* [What you will do]:
A) Answer these questions using the vitamin D text:
(i) What nickname is vitamin D sometimes given?
(ii) The absorption of which two minerals does vitamin D regulate?
(iii) Which two bone abnormalities does the text name as risks when the body lacks enough vitamin D?
B) Write the next part of the vitamin D text, starting after its final sentence on bone abnormalities.

* [Text excerpt]:

########################################

Vitamin D For Babies -Sona, Vitabiotics, Ideos, MorEPA, BioActive D Pearls - Capsules, Tablets, Drops & Supplements
Vitamin D is sometimes called the “sunshine vitamin” because it’s produced in your skin in response to sunlight. It’s a fat-soluble vitamin in a family of compounds that includes vitamins D-1, D-2, and D-3.
Your body produces vitamin D naturally when it’s directly exposed to sunlight. You can also get it through certain foods and supplements to ensure adequate levels of the vitamin in your blood.
Vitamin D has several important functions. Perhaps the most vital are regulating the absorption of calcium and phosphorus, and facilitating normal immune system function. Getting a sufficient amount of vitamin D is important for normal growth and development of bones and teeth, as well as improved resistance against certain diseases.
If your body doesn’t get enough vitamin D, you’re at risk of developing bone abnormalities such as soft bones (osteomalacia) or fragile bones (osteoporosis).

########################################

* [Data to examine]:
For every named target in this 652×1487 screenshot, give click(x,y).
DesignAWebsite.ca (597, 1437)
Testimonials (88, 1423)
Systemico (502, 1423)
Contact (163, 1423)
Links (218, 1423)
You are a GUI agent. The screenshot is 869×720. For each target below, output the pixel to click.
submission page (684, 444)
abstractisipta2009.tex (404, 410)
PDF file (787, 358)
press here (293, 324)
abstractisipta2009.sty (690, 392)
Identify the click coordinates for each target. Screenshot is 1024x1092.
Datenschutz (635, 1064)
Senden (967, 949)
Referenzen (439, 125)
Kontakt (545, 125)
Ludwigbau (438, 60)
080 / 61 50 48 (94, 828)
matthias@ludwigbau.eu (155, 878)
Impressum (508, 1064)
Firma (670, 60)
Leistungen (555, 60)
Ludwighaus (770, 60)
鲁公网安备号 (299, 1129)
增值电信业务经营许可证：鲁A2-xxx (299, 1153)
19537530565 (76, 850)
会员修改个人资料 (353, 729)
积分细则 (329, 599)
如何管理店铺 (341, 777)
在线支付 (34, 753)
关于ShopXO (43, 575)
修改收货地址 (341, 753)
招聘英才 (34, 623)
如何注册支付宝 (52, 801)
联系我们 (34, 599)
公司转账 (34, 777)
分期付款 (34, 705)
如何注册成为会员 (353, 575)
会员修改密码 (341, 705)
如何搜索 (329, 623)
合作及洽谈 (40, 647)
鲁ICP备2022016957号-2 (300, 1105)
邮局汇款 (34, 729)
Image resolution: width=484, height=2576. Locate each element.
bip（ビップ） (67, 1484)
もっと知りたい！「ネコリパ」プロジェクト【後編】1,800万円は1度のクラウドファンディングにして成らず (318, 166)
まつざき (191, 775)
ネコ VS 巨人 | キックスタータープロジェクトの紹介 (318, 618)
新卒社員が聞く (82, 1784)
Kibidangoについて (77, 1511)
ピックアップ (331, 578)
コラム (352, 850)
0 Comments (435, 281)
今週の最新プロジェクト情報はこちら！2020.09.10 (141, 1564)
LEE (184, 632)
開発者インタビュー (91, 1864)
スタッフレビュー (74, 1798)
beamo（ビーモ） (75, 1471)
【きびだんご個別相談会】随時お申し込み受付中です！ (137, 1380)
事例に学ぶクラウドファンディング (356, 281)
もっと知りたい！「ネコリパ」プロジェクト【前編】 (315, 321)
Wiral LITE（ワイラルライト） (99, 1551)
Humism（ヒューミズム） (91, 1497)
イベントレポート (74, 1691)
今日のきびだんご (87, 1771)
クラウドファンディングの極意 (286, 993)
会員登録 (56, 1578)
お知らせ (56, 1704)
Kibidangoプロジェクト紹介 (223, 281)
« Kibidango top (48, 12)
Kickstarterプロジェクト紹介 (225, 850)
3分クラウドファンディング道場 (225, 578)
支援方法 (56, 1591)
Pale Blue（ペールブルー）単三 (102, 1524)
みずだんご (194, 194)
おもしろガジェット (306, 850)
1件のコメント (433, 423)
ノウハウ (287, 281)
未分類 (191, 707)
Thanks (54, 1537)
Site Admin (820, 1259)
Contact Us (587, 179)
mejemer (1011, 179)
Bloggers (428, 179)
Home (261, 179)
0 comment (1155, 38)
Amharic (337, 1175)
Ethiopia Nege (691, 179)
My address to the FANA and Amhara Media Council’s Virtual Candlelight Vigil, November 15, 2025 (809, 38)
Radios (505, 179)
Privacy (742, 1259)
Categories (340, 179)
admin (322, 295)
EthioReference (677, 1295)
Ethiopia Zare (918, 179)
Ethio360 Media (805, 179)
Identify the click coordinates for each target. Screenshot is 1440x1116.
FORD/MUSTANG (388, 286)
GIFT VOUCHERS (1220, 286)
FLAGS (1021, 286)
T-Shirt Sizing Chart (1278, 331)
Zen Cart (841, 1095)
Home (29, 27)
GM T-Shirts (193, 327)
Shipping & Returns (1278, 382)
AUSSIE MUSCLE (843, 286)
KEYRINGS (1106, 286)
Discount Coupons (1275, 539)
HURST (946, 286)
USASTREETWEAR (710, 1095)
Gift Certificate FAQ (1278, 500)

########################################

* [Responses by task]:
A)
(i) The "sunshine vitamin"
(ii) Calcium and phosphorus
(iii) Soft bones (osteomalacia) and fragile bones (osteoporosis)

B)
How much do you need?
There has been some controversy over the amount of vitamin D needed for healthy functioning. Recent research indicates that you need more vitamin D than was once thought. Normal blood serum levels range from 50 to 100 micrograms per deciliter. Depending on your blood level, you may need more vitamin D.
The Institute of Food and Agricultural Sciences reports new recommendations based on international units (IUs) per day. IUs are a standard type of measurement for drugs and vitamins. IUs help experts determine recommended dose, toxicity, and deficiency levels for each person.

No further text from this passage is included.